* BEGIN Dataset records *

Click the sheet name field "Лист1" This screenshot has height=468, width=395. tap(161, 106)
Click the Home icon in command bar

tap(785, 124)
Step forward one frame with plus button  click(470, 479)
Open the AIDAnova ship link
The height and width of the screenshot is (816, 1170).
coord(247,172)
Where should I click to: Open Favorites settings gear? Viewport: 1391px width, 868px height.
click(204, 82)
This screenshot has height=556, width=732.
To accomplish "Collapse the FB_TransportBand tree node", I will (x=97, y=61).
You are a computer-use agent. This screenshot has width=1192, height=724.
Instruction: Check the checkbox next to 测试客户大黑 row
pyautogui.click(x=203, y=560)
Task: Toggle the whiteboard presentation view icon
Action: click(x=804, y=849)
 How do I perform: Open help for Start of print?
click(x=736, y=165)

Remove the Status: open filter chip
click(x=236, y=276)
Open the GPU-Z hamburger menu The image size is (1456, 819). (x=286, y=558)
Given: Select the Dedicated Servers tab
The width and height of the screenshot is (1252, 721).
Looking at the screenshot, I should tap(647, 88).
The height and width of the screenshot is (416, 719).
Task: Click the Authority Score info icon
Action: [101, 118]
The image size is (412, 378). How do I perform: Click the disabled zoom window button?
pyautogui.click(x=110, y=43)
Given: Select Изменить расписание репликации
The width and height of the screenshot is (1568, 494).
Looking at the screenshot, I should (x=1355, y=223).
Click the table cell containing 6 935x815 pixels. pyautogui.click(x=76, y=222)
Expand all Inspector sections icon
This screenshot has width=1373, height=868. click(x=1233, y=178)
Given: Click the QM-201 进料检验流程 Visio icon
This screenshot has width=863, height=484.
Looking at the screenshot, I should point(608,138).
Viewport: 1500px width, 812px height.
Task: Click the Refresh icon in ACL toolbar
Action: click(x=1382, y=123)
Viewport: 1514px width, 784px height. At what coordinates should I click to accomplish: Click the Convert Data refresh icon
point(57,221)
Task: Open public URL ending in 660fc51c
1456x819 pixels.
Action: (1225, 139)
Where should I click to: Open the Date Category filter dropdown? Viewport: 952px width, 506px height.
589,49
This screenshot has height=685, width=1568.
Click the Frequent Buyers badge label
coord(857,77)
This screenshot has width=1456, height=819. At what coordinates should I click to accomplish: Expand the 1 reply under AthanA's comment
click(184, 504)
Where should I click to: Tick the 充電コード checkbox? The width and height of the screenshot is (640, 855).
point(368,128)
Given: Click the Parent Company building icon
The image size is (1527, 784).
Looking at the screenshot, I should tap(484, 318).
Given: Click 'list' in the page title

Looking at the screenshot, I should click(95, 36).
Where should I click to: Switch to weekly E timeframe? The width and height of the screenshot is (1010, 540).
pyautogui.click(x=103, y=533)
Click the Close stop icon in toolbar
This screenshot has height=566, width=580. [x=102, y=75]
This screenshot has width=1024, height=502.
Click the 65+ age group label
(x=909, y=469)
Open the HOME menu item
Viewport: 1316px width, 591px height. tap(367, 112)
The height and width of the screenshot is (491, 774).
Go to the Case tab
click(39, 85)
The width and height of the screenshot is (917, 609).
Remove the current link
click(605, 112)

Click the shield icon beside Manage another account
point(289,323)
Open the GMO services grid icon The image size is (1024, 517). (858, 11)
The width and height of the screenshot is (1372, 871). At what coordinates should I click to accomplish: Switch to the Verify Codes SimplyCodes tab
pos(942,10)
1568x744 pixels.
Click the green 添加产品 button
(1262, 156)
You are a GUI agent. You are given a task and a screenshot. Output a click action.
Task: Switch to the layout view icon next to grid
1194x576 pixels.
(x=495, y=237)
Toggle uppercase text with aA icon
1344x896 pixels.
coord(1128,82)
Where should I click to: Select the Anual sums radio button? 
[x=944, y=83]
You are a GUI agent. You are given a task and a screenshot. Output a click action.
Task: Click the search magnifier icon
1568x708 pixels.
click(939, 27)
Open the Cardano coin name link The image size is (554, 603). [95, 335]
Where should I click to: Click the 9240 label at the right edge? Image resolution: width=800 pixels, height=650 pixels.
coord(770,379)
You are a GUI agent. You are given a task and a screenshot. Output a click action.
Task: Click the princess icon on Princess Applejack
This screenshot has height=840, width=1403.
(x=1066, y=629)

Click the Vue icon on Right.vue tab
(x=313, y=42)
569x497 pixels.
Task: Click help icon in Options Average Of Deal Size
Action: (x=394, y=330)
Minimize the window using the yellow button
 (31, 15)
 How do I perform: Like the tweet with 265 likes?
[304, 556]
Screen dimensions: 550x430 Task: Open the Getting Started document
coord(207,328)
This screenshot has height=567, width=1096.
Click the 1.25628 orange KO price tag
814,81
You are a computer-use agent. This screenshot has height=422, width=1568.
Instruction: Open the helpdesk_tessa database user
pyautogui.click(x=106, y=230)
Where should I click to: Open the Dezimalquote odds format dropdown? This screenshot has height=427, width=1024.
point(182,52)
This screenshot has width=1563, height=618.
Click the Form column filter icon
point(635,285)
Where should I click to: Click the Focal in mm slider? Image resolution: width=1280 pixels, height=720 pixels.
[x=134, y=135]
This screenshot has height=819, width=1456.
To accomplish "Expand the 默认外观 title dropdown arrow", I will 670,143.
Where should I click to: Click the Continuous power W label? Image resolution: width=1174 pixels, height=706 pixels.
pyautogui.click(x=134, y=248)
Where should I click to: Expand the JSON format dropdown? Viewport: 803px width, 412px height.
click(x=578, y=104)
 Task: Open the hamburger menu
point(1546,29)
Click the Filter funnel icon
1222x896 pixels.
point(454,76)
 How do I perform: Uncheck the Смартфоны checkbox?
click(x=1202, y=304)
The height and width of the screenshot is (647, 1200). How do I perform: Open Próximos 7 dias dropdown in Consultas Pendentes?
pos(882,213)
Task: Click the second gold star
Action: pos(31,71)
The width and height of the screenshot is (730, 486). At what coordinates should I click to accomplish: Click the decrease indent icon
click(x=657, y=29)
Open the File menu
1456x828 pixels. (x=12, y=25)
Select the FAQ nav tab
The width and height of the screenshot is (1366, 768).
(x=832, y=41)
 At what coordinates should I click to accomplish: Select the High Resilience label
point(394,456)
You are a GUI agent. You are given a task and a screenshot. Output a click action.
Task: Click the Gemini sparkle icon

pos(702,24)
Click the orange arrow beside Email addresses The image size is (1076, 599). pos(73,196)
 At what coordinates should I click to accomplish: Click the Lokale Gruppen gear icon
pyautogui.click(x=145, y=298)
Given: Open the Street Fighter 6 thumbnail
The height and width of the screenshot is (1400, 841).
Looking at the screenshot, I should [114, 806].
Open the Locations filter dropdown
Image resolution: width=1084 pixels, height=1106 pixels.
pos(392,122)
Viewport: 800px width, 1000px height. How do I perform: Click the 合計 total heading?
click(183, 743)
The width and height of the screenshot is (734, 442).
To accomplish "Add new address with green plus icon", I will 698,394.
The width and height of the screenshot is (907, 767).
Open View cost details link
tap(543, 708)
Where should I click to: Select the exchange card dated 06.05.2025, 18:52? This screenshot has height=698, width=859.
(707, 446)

* END Dataset records *

## [Written request]
Reproduce the rows above verbatim, starting at the first line of the rows and ending at the line that contains "will (x=97, y=61).", with both of those lines included.

## [Worked solution]
Click the sheet name field "Лист1" This screenshot has height=468, width=395. tap(161, 106)
Click the Home icon in command bar

tap(785, 124)
Step forward one frame with plus button  click(470, 479)
Open the AIDAnova ship link
The height and width of the screenshot is (816, 1170).
coord(247,172)
Where should I click to: Open Favorites settings gear? Viewport: 1391px width, 868px height.
click(204, 82)
This screenshot has height=556, width=732.
To accomplish "Collapse the FB_TransportBand tree node", I will (x=97, y=61).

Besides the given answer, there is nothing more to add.